Публикуется впервые. На подлиннике надпись рукой Черткова черными чернилами: "420". Письмо это, вероятно, является запиской, приложенной к рукописи общедоступного переложения статьи Толстого "Христианское учение", о которой Толстой в предыдущем письме писал Черткову, что он ее еще не читал. Письмо это было написано не ранее 3 ноября и не позднее 10 ноября, так как 11 ноября Толстой написал письмо, помеченное Чертковым N 421.

 

 

* 426.

 

1896 г. Ноября 11. Я. П.

 

Письма наши с вами расходятся, и потому не знаю хорошенько, что писать, что вы знаете, чего не знаете. Получил письмо ваше и Ив[ана] Михайловича] (1) с новыми сведениями о духоборах. Письма Ольхов[ика] получил и очень благодарю. (2) Получил и от вас адрес, по кот[орому] послать деньги. (3) Переслал его Соф[ье] Андр[еевне] с просьбой переслать. Надеюсь, что она сделает это, хотя в бытность свою здесь она возражала, говоря, что неизвестно, насколько справедливы те сведения, к[оторые] мы имели. Ну, увидим. Она можетъ задержать, но все таки, я думаю, пошлет. (4) Теперь и мы через неделю, 18-го, надеемся быть в Москве.

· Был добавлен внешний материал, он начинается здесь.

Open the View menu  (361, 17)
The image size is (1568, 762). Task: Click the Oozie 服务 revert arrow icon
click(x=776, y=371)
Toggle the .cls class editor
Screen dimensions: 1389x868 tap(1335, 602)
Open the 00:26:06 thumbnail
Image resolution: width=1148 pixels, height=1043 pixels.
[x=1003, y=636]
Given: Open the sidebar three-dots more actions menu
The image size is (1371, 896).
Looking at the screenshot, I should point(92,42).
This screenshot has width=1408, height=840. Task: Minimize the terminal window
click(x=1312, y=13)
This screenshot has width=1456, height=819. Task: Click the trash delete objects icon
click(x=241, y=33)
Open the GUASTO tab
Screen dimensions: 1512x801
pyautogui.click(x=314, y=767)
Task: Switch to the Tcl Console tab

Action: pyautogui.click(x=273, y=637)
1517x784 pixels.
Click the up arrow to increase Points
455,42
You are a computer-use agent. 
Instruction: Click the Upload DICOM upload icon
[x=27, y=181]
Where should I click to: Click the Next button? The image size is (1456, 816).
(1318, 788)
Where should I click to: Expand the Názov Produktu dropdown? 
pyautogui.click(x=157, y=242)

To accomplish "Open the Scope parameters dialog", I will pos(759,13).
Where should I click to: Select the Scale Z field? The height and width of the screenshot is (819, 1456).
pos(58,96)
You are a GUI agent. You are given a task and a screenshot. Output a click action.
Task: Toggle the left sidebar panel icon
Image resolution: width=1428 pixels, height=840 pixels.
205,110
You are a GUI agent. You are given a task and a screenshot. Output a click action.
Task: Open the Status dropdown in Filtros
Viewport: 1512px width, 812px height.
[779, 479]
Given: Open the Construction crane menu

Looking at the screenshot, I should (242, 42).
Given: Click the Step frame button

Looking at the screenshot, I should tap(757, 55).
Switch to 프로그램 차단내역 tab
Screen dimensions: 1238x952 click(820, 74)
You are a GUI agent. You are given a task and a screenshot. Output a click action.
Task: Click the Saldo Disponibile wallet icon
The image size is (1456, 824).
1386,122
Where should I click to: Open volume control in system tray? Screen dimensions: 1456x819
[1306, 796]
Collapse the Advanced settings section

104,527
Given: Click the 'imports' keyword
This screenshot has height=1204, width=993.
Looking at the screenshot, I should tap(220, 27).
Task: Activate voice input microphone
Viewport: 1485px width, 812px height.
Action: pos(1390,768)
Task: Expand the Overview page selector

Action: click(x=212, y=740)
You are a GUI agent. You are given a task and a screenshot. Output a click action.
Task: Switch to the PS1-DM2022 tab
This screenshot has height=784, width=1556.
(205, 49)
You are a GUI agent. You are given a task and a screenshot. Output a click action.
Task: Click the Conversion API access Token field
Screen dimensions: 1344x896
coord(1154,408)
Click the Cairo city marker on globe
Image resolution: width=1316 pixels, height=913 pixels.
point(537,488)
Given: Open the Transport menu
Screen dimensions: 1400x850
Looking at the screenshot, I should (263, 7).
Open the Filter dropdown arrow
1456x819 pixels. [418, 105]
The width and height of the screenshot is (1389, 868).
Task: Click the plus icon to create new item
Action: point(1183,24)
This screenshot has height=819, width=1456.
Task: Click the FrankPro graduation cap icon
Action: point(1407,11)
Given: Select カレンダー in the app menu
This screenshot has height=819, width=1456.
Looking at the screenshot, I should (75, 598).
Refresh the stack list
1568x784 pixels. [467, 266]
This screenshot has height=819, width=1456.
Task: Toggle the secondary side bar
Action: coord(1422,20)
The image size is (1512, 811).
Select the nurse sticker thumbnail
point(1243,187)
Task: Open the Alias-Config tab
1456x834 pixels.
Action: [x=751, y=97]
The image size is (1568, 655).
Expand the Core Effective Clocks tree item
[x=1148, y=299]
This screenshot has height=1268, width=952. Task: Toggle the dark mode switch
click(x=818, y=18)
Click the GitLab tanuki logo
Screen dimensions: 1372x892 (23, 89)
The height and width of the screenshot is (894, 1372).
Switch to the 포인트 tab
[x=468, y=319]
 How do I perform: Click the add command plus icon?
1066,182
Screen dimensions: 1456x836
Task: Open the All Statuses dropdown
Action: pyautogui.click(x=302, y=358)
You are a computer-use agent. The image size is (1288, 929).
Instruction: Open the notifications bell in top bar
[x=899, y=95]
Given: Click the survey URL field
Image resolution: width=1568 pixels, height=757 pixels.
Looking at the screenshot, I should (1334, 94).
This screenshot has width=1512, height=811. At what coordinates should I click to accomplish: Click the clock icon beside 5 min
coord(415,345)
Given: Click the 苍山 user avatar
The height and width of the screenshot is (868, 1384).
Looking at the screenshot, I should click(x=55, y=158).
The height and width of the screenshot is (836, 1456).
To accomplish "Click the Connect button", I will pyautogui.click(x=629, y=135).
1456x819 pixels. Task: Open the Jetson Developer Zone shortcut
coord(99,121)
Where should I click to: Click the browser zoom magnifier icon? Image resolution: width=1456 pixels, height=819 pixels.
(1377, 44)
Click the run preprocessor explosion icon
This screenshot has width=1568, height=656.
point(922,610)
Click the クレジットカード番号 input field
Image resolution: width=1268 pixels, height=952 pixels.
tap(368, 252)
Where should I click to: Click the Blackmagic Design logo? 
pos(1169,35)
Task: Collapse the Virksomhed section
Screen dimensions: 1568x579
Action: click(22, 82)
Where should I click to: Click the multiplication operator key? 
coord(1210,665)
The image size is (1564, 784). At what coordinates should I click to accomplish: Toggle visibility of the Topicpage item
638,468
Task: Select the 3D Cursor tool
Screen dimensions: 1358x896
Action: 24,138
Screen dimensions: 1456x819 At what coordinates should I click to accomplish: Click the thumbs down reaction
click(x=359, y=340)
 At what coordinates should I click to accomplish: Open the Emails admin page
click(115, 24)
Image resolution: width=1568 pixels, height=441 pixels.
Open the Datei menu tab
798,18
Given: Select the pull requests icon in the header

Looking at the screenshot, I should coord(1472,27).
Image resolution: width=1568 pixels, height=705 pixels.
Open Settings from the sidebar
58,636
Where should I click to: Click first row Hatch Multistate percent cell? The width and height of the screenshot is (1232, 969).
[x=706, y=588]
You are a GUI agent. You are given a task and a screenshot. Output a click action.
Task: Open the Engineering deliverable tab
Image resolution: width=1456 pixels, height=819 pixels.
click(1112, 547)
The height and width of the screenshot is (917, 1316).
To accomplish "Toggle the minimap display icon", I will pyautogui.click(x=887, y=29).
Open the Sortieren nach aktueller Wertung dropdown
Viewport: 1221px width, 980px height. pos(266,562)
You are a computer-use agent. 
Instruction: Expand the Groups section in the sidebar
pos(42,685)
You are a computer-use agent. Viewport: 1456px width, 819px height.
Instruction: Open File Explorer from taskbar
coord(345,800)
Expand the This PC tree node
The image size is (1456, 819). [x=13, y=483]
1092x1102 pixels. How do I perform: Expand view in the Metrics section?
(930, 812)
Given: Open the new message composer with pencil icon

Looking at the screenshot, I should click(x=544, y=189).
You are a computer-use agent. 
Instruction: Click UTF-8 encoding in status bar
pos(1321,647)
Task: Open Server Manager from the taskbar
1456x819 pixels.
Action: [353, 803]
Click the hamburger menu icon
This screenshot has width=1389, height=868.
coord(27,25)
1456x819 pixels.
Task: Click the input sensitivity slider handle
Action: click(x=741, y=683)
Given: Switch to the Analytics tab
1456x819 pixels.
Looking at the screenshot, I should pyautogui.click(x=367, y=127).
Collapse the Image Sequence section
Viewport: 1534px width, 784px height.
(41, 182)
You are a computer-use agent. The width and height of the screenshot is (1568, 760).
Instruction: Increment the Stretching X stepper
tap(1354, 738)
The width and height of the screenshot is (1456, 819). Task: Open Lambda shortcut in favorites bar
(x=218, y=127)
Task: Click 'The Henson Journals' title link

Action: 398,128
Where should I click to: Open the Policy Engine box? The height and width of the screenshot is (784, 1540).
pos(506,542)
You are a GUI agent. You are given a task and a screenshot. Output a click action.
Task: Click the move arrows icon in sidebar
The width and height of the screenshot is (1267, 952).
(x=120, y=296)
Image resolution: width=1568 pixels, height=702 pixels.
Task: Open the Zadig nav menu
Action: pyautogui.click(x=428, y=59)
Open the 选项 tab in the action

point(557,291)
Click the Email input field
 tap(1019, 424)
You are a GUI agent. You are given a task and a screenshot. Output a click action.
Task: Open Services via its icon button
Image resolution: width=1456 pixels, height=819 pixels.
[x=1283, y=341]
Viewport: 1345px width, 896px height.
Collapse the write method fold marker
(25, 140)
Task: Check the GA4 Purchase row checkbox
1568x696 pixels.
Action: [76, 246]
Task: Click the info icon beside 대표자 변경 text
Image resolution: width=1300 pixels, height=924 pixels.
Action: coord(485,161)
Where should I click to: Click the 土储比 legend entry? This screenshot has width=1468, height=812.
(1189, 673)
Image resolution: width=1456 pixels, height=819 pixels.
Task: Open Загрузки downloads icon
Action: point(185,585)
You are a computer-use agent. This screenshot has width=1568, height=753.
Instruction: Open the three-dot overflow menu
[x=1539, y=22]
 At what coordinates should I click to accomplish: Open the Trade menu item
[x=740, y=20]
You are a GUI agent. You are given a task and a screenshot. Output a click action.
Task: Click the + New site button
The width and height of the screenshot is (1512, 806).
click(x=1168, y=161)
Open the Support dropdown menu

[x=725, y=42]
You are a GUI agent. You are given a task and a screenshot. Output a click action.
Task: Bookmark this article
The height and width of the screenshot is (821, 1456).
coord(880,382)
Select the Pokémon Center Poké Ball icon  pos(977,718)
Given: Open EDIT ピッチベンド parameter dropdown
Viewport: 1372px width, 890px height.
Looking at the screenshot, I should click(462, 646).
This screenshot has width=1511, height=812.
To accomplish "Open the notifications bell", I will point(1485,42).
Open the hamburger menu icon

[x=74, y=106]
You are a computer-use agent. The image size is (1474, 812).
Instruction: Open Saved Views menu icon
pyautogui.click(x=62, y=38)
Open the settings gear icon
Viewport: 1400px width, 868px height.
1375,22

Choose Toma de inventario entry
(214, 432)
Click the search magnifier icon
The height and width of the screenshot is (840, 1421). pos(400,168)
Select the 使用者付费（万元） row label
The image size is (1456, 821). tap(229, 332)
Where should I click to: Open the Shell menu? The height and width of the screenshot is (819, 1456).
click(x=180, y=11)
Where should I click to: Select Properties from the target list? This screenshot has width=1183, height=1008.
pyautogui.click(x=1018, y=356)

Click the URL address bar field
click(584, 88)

Еще получил я странное письмо из Барцелоны, в к[отором] члены какого то клуба решили поднести мне какую то чернильницу дорогую. Я написал им через Таню, что лучше бы деньги эти употребить на доброе дело. Они пишут на это, что открыли подписку и собрали пока 22,500 фр[анков]. (5) Я пишу им, что самое лучшее употребление этих денег -- послать их духоборам. Письмо посылаю с этой почтой. Что будет -- не знаю. Хорошо бы было, если бы это б[ыл] не пуф. Что то очень странно.

Насчет вашего предложения пустить в обращение письмо Калмыковой -- мне не хочется. Письмо это очень частное, -- относящееся исключительно к России и русским условиям. Если бы писать о том же для Европы, то надо бы писать иначе. И потому оно не может произвести никакого впечатления. Впрочем, делайте, как хотите. Есть вещи, к[оторые] я считаю копченными и пускаю в ход, и такие, к[оторые] я не считаю такими и сам не могу желать распространять, хотя и не препятствую никому делать с ними все, что кто хочет. К таким вещам принадлежит это письмо.

(6) Таня мне говорит, что вы в конце ноября будете в Москве. Это очень хорошо. Много, кажется, что нужно переговорить. В особенности о духоборах и о том, что должно и можно нам делать. Как ничтожны наши письменные работы в сравнении с работой людей, под розгами исповедующих истину. Но если мы не достойны еще той работы, то тем серьезнее и строже мы должны относиться к той легкой работе, кот[орая] предназначена нам. Это я почувствовал особенно живо последнее время и устыдился на себя.